I know other people have posted speculating about the next downturn in real estate. After 2008, people are understandably still shellshocked. However I have noticed a disturbing trend in conversations amongst friends and family, and I thought I would share.

That is, everybody and their brother owns rental properties these days. My sister, who is a disaster with finances, who could not even pass “math for every day living” the most basic math class our high school offered, Has six. My cousin has 12. My other cousin has several. Numbers of people at the office have rentals. I think these TV shows have made people believe that it is a hidden goldmine.

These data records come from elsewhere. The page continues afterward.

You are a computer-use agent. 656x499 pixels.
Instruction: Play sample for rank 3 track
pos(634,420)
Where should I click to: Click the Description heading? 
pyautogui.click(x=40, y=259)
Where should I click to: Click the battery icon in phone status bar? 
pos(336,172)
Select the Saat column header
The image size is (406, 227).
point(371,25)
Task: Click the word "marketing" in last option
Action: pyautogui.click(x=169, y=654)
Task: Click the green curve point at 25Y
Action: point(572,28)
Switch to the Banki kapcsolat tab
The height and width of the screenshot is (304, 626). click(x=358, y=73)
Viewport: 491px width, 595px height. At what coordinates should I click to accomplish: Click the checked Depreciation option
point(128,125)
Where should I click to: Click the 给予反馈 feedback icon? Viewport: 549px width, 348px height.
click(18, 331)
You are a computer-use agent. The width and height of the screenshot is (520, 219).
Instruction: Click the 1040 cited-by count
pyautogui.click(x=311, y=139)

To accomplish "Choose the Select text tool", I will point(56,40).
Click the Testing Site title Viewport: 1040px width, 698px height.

CNBC had an article this week discussing how first time homebuyers are competing with investors, who snap up entry level houses. All that is good of course until there is a downturn. And they happen, always, and of course our economy is on borrowed time If history is any

Indication.

It kind of reminds me of the late 90s when taxicab drivers were daytrading in between fares. If you say something cautionary, you sound pessimistic. Of course in the rearview mirror it becomes obvious to everybody that something was askew. The bottom line, it is alarming to me how many people own rental properties.

So what happens when a recession hits? Well the first thing is people lose their jobs, and people tend in the lower economic categories get hit hardest. So they stop paying rent. Then all these amateur investors start saying, we can’t afford the mortgages, or things have tightened down for us to, we need to unload the rentals.

So I predict, when the next recession hits, there will be a glut of entry-level single-family homes for sale, which will push values and prices down disproportionately.

I don’t believe there will be a systemic real estate meltdown like last time, but even then 25% of foreclosures were of investor properties. I do think many people dabbling in real estate, and I know the people I mentioned are not doing their homework or buying right— will be in for a rude awakening.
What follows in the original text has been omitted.